◆ EXERCISE GOAL ◆
Your task is to copy each line in the listing that includes the word "checkbox".

◆ DATA PROVIDED ◆
↓

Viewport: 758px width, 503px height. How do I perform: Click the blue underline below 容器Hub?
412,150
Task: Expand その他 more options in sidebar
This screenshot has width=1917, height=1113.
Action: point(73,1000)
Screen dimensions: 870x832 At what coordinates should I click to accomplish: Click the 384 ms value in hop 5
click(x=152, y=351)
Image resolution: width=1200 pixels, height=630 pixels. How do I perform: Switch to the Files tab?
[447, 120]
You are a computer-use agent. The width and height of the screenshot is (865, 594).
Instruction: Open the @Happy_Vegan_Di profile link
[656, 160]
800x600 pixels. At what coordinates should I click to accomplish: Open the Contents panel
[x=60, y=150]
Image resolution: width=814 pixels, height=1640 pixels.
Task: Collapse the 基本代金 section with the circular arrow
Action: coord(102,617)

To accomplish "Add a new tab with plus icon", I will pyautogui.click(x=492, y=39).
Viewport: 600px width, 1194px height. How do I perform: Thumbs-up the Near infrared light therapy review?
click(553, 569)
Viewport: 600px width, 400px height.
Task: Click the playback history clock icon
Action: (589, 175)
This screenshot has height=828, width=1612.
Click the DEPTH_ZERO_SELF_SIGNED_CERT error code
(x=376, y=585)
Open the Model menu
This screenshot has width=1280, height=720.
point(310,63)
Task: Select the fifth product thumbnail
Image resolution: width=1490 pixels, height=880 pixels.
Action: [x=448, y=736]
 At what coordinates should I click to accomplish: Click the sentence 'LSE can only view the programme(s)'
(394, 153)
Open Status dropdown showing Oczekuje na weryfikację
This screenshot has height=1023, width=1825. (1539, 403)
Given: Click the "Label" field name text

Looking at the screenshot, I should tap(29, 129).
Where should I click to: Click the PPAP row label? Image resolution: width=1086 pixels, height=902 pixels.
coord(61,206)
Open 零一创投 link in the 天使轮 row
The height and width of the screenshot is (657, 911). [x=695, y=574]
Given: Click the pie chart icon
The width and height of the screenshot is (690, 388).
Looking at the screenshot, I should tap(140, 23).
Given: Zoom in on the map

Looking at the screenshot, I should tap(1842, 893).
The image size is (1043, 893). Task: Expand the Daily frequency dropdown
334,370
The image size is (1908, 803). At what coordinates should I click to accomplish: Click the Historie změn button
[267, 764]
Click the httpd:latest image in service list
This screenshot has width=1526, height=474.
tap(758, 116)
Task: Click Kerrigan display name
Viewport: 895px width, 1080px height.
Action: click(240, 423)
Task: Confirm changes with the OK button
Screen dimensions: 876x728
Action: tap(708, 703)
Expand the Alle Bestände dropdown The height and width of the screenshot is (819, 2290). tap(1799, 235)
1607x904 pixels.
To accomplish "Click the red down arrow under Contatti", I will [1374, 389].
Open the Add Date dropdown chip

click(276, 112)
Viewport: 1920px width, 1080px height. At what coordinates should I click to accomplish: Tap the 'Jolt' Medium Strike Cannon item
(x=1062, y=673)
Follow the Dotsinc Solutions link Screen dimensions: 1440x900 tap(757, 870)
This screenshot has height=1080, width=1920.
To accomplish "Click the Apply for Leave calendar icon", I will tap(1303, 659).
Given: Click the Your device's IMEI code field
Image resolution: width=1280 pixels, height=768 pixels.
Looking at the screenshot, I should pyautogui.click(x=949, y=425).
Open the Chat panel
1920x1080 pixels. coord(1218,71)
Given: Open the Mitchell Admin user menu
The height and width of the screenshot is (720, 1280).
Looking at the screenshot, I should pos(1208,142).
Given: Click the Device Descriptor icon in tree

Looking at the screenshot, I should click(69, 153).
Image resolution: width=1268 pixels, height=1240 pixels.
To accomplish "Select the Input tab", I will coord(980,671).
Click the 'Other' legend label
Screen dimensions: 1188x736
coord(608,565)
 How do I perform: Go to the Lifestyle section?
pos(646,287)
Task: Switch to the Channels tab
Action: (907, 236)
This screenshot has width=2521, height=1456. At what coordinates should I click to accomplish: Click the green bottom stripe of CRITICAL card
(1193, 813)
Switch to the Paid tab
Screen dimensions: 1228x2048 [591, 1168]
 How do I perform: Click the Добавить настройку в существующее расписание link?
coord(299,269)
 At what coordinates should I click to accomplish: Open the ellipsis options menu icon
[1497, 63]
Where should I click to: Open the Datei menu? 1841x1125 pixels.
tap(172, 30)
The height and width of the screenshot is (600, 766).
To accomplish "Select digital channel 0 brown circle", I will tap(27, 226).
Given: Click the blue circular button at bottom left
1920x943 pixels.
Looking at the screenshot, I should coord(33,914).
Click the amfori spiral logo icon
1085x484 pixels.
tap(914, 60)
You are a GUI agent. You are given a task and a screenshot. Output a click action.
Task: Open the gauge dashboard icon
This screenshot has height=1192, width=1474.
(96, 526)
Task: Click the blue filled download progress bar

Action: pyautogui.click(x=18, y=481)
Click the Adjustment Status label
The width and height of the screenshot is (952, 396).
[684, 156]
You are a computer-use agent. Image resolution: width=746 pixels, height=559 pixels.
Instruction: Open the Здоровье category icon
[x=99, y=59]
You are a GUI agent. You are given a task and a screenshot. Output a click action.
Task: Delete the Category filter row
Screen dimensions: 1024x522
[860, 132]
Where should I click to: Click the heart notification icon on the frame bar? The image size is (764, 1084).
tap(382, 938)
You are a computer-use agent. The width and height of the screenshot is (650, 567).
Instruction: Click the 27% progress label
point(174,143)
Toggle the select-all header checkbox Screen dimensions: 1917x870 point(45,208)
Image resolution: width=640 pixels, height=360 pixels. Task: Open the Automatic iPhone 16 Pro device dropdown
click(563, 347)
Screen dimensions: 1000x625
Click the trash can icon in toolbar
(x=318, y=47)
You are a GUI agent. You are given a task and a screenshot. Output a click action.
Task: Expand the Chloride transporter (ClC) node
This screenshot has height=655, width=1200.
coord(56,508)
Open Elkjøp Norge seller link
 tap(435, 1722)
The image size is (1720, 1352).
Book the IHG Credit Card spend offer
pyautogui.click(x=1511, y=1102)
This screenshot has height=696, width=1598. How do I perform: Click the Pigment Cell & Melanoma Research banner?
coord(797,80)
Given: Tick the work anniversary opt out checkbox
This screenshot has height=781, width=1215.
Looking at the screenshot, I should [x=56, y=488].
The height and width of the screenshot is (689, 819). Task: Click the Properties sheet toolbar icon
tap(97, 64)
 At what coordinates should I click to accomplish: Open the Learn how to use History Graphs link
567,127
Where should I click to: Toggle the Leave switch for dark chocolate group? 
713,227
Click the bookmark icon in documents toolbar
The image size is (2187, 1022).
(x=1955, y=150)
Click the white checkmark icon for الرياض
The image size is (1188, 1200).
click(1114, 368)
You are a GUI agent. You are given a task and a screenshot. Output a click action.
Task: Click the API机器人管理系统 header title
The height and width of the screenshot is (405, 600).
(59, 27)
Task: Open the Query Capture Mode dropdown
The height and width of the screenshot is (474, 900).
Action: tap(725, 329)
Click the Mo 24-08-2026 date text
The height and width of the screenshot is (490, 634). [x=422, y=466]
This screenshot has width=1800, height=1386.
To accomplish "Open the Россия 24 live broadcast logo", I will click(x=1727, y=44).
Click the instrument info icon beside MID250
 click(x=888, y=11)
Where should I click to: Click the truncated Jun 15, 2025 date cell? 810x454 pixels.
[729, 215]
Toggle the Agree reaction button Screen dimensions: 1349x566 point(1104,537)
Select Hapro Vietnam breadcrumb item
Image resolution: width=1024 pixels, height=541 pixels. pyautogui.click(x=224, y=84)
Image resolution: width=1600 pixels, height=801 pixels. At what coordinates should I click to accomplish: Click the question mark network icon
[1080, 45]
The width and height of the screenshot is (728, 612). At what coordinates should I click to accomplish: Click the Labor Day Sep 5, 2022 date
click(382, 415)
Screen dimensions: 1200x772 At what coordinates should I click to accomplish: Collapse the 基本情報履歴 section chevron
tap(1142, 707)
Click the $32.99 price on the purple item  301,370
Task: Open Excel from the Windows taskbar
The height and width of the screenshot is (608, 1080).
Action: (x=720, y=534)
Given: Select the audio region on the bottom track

↑

◆ EXERCISE SOLUTION ◆
Toggle the select-all header checkbox Screen dimensions: 1917x870 point(45,208)
Given: Tick the work anniversary opt out checkbox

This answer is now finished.